Mais si on gratte on découvre que les fondateurs et en grande partie la rédaction d'El País, dont son premier directeur et copropiétaire Juan Luís Cebrián, étaient des franquistes de longue date, avoués plus ou moins, ou pas.

Cebrián, fils d'un phalangiste (du parti fasciste Falange, aux mains couvertes de sang), était rédacteur en chef au Diario Pueblo, organe officiel du fascisme espagnol, avec beaucoup de ses "camaradas", avant de se retrouver du jour au lendemain presque, aux commandes d'El País. Ce journal, qui réussit formidablement à se faire passer pour un Le Monde espagnol, est sans doute le principal responsable en Espagne de n'avoir jamais bouclé la transition à une démocratie et un état de droit acceptables depuis 1975 (mort de Franco).

Mais pas la peine de s' incliner davantage sur El País ou sur le fait que plus de la moitié de tous les ministres et premiers ministres espagnols socialistes depuis 1982 sont issus de l'élite franquiste, à commencer par le pervers Felipe González et l'aimable (mais mou) José Luís Rodríguez Zapatero.

Il faut tout simplement comprendre qu'on appelle "nationalisme" deux phénomènes sociaux, deux discours et orientations politiques qui sont exactement l'opposé l'un de l'autre, le jour et la nuit.

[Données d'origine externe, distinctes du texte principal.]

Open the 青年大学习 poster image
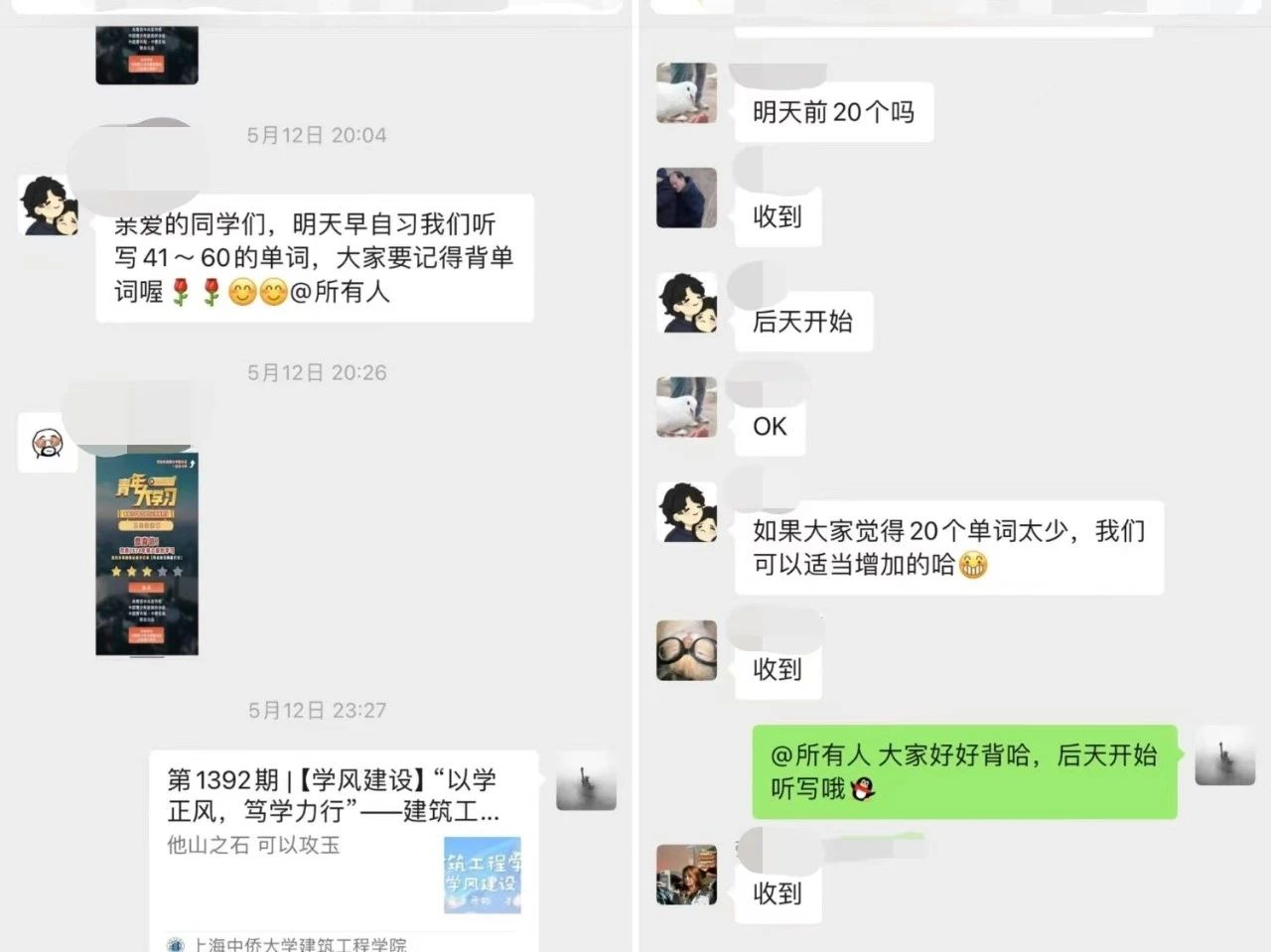The image size is (1271, 952). coord(147,554)
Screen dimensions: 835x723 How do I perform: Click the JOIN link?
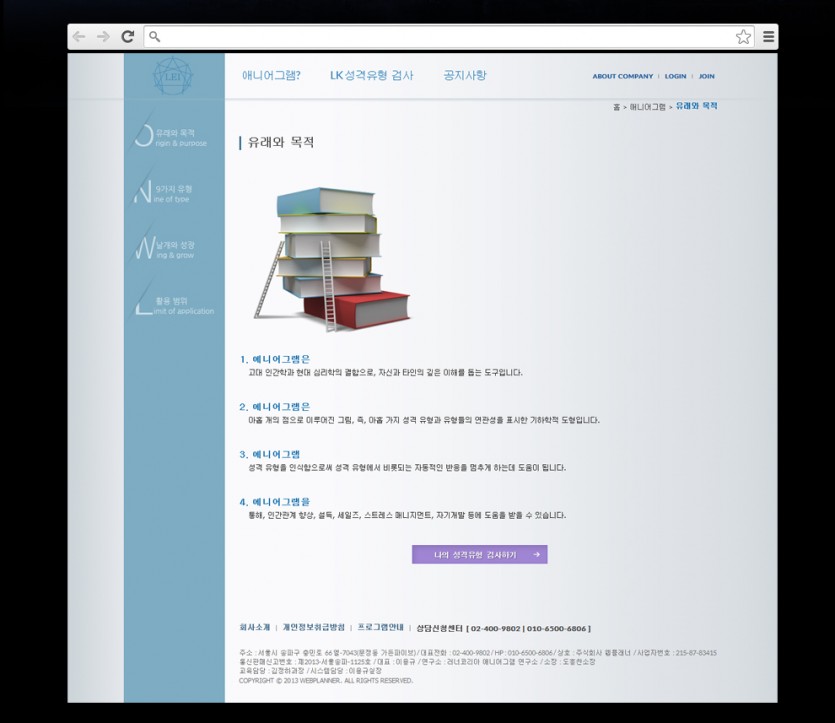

Il y a le nationalisme proprement dit, typique du XIXe en Europe, qui est suprémaciste: on est les meilleurs et c'est la loi du plus fort. Il s' appuie sur l'état, la propagande à tous les niveaux (à l'inclusion de l'enseignement) et le militarisme. Ensuite il y a le "nationalisme" des minorités écrasées par les premiers, qui rêvent d'obtenir leur propre état, non pas pour envahir la Pologne mais pour échapper à un état qui s' acharne à les détruire au lieu de les servir.

L'un engendre l'autre. Dans des états plus démocratiques et équilibrés, idéalement confédéraux ou fédéraux comme la Suïsse, il n'y a pas de majorité ethnique nationaliste cherchant à s' imposer et à absorber les minorités ethniques environantes. (Il ne surgit donc aucun mouvement "nationaliste" ou indépendantiste. Pas besoin de se protéger ou vouloir se projeter librement dans le monde, on est déjà libre.) C'est le tournant que l'Espagne, en particulier celle aux racines castillanes, de langue espagnole (c'est à dire castillane), a raté en 1978.